**Study material:**
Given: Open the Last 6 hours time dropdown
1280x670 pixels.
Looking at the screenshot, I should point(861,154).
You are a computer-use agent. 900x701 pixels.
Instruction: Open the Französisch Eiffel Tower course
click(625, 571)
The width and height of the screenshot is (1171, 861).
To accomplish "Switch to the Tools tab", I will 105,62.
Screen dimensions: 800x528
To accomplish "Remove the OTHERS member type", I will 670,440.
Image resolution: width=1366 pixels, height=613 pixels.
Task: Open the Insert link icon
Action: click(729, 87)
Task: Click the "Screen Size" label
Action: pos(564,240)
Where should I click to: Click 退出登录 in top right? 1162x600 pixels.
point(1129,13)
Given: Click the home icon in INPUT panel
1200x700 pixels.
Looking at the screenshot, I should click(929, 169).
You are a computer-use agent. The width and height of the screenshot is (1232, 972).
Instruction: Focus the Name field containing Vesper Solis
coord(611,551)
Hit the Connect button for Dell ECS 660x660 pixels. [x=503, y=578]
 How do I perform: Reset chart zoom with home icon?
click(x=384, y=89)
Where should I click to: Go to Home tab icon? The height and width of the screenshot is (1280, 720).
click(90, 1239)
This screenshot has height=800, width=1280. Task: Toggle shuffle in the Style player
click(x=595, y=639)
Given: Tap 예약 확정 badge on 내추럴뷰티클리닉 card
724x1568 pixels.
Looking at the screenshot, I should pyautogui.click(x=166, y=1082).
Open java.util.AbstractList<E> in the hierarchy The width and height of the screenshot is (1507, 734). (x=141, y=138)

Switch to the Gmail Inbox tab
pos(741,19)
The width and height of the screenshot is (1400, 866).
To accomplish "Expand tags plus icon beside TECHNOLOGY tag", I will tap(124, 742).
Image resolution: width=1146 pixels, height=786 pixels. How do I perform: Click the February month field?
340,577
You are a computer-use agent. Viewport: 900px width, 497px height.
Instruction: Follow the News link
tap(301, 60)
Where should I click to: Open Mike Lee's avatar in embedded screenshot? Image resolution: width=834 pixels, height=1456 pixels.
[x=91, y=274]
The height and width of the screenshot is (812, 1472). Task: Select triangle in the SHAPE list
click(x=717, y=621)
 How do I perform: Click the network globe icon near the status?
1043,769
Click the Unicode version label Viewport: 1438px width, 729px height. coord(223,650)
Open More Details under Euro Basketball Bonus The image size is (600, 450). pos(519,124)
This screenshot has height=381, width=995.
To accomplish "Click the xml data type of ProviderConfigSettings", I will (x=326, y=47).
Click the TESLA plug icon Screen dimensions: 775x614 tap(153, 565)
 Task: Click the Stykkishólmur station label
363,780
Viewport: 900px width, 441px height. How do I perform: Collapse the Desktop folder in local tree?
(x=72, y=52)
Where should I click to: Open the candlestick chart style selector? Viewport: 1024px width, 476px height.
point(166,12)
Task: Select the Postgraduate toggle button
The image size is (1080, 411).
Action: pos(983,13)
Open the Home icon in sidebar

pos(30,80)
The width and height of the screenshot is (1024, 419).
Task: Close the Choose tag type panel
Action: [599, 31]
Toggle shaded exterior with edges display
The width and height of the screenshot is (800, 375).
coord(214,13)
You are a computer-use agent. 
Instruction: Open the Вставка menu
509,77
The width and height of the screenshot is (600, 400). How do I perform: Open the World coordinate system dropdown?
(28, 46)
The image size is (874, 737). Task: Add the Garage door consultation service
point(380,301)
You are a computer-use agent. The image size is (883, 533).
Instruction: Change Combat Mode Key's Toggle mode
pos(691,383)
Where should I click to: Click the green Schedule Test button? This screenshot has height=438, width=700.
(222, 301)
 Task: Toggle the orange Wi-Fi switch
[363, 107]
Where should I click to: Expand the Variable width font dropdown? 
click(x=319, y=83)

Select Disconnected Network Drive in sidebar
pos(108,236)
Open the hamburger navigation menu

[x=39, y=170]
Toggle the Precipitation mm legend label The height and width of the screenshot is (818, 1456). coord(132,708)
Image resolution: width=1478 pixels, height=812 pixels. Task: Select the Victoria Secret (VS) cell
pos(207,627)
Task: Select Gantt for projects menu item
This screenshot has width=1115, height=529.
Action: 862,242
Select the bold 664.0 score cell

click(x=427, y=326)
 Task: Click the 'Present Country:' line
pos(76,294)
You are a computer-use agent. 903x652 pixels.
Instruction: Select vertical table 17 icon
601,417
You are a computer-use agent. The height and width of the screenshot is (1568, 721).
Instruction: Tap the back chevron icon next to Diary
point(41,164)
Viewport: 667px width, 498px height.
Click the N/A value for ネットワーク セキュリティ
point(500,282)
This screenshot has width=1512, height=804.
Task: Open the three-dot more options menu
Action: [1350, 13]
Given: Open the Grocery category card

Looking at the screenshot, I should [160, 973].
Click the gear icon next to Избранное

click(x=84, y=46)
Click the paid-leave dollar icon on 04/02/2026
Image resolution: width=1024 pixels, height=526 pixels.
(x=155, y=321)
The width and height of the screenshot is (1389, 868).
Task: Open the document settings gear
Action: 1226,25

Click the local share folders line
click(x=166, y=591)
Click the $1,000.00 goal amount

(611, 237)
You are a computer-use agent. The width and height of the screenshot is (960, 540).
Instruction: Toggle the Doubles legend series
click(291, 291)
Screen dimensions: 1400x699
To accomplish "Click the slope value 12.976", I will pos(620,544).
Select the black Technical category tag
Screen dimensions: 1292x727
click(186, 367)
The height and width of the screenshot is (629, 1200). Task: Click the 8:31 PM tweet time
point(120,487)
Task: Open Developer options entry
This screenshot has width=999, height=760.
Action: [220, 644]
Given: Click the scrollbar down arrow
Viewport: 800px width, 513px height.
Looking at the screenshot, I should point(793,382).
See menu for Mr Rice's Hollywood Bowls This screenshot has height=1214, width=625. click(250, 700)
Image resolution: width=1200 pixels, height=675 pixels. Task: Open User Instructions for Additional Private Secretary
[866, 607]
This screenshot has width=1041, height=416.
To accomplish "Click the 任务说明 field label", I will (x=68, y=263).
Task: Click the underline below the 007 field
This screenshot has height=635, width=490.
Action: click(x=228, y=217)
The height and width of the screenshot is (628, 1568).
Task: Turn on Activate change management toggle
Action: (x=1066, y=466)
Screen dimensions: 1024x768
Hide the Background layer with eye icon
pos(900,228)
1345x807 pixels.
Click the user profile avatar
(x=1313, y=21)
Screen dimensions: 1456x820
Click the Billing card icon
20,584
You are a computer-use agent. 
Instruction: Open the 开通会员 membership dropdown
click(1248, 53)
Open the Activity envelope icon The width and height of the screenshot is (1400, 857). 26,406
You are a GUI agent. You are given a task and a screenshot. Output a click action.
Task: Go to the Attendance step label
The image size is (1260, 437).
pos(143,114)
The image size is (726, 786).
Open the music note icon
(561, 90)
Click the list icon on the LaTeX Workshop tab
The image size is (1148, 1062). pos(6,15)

**To do:** Transcribe every entry exactly as it reads.

**Response below:**
Given: Open the Last 6 hours time dropdown
1280x670 pixels.
Looking at the screenshot, I should point(861,154).
You are a computer-use agent. 900x701 pixels.
Instruction: Open the Französisch Eiffel Tower course
click(625, 571)
The width and height of the screenshot is (1171, 861).
To accomplish "Switch to the Tools tab", I will 105,62.
Screen dimensions: 800x528
To accomplish "Remove the OTHERS member type", I will 670,440.
Image resolution: width=1366 pixels, height=613 pixels.
Task: Open the Insert link icon
Action: click(729, 87)
Task: Click the "Screen Size" label
Action: pos(564,240)
Where should I click to: Click 退出登录 in top right? 1162x600 pixels.
point(1129,13)
Given: Click the home icon in INPUT panel
1200x700 pixels.
Looking at the screenshot, I should click(929, 169).
You are a computer-use agent. The width and height of the screenshot is (1232, 972).
Instruction: Focus the Name field containing Vesper Solis
coord(611,551)
Hit the Connect button for Dell ECS 660x660 pixels. [x=503, y=578]
 How do I perform: Reset chart zoom with home icon?
click(x=384, y=89)
Where should I click to: Go to Home tab icon? The height and width of the screenshot is (1280, 720).
click(90, 1239)
This screenshot has height=800, width=1280. Task: Toggle shuffle in the Style player
click(x=595, y=639)
Given: Tap 예약 확정 badge on 내추럴뷰티클리닉 card
724x1568 pixels.
Looking at the screenshot, I should pyautogui.click(x=166, y=1082).
Open java.util.AbstractList<E> in the hierarchy The width and height of the screenshot is (1507, 734). (x=141, y=138)

Switch to the Gmail Inbox tab
pos(741,19)
The width and height of the screenshot is (1400, 866).
To accomplish "Expand tags plus icon beside TECHNOLOGY tag", I will tap(124, 742).
Image resolution: width=1146 pixels, height=786 pixels. How do I perform: Click the February month field?
340,577
You are a computer-use agent. Viewport: 900px width, 497px height.
Instruction: Follow the News link
tap(301, 60)
Where should I click to: Open Mike Lee's avatar in embedded screenshot? Image resolution: width=834 pixels, height=1456 pixels.
[x=91, y=274]
The height and width of the screenshot is (812, 1472). Task: Select triangle in the SHAPE list
click(x=717, y=621)
 How do I perform: Click the network globe icon near the status?
1043,769
Click the Unicode version label Viewport: 1438px width, 729px height. coord(223,650)
Open More Details under Euro Basketball Bonus The image size is (600, 450). pos(519,124)
This screenshot has height=381, width=995.
To accomplish "Click the xml data type of ProviderConfigSettings", I will (x=326, y=47).
Click the TESLA plug icon Screen dimensions: 775x614 tap(153, 565)
 Task: Click the Stykkishólmur station label
363,780
Viewport: 900px width, 441px height. How do I perform: Collapse the Desktop folder in local tree?
(x=72, y=52)
Where should I click to: Open the candlestick chart style selector? Viewport: 1024px width, 476px height.
point(166,12)
Task: Select the Postgraduate toggle button
The image size is (1080, 411).
Action: pos(983,13)
Open the Home icon in sidebar

pos(30,80)
The width and height of the screenshot is (1024, 419).
Task: Close the Choose tag type panel
Action: [599, 31]
Toggle shaded exterior with edges display
The width and height of the screenshot is (800, 375).
coord(214,13)
You are a computer-use agent. 
Instruction: Open the Вставка menu
509,77
The width and height of the screenshot is (600, 400). How do I perform: Open the World coordinate system dropdown?
(28, 46)
The image size is (874, 737). Task: Add the Garage door consultation service
point(380,301)
You are a computer-use agent. The image size is (883, 533).
Instruction: Change Combat Mode Key's Toggle mode
pos(691,383)
Where should I click to: Click the green Schedule Test button? This screenshot has height=438, width=700.
(222, 301)
 Task: Toggle the orange Wi-Fi switch
[363, 107]
Where should I click to: Expand the Variable width font dropdown? 
click(x=319, y=83)

Select Disconnected Network Drive in sidebar
pos(108,236)
Open the hamburger navigation menu

[x=39, y=170]
Toggle the Precipitation mm legend label The height and width of the screenshot is (818, 1456). coord(132,708)
Image resolution: width=1478 pixels, height=812 pixels. Task: Select the Victoria Secret (VS) cell
pos(207,627)
Task: Select Gantt for projects menu item
This screenshot has width=1115, height=529.
Action: 862,242
Select the bold 664.0 score cell

click(x=427, y=326)
 Task: Click the 'Present Country:' line
pos(76,294)
You are a computer-use agent. 903x652 pixels.
Instruction: Select vertical table 17 icon
601,417
You are a computer-use agent. The height and width of the screenshot is (1568, 721).
Instruction: Tap the back chevron icon next to Diary
point(41,164)
Viewport: 667px width, 498px height.
Click the N/A value for ネットワーク セキュリティ
point(500,282)
This screenshot has width=1512, height=804.
Task: Open the three-dot more options menu
Action: [1350, 13]
Given: Open the Grocery category card

Looking at the screenshot, I should [160, 973].
Click the gear icon next to Избранное

click(x=84, y=46)
Click the paid-leave dollar icon on 04/02/2026
Image resolution: width=1024 pixels, height=526 pixels.
(x=155, y=321)
The width and height of the screenshot is (1389, 868).
Task: Open the document settings gear
Action: 1226,25

Click the local share folders line
click(x=166, y=591)
Click the $1,000.00 goal amount

(611, 237)
You are a computer-use agent. The width and height of the screenshot is (960, 540).
Instruction: Toggle the Doubles legend series
click(291, 291)
Screen dimensions: 1400x699
To accomplish "Click the slope value 12.976", I will pos(620,544).
Select the black Technical category tag
Screen dimensions: 1292x727
click(186, 367)
The height and width of the screenshot is (629, 1200). Task: Click the 8:31 PM tweet time
point(120,487)
Task: Open Developer options entry
This screenshot has width=999, height=760.
Action: [220, 644]
Given: Click the scrollbar down arrow
Viewport: 800px width, 513px height.
Looking at the screenshot, I should point(793,382).
See menu for Mr Rice's Hollywood Bowls This screenshot has height=1214, width=625. click(250, 700)
Image resolution: width=1200 pixels, height=675 pixels. Task: Open User Instructions for Additional Private Secretary
[866, 607]
This screenshot has width=1041, height=416.
To accomplish "Click the 任务说明 field label", I will (x=68, y=263).
Task: Click the underline below the 007 field
This screenshot has height=635, width=490.
Action: click(x=228, y=217)
The height and width of the screenshot is (628, 1568).
Task: Turn on Activate change management toggle
Action: (x=1066, y=466)
Screen dimensions: 1024x768
Hide the Background layer with eye icon
pos(900,228)
1345x807 pixels.
Click the user profile avatar
(x=1313, y=21)
Screen dimensions: 1456x820
Click the Billing card icon
20,584
You are a computer-use agent. 
Instruction: Open the 开通会员 membership dropdown
click(1248, 53)
Open the Activity envelope icon The width and height of the screenshot is (1400, 857). 26,406
You are a GUI agent. You are given a task and a screenshot. Output a click action.
Task: Go to the Attendance step label
The image size is (1260, 437).
pos(143,114)
The image size is (726, 786).
Open the music note icon
(561, 90)
Click the list icon on the LaTeX Workshop tab
The image size is (1148, 1062). pos(6,15)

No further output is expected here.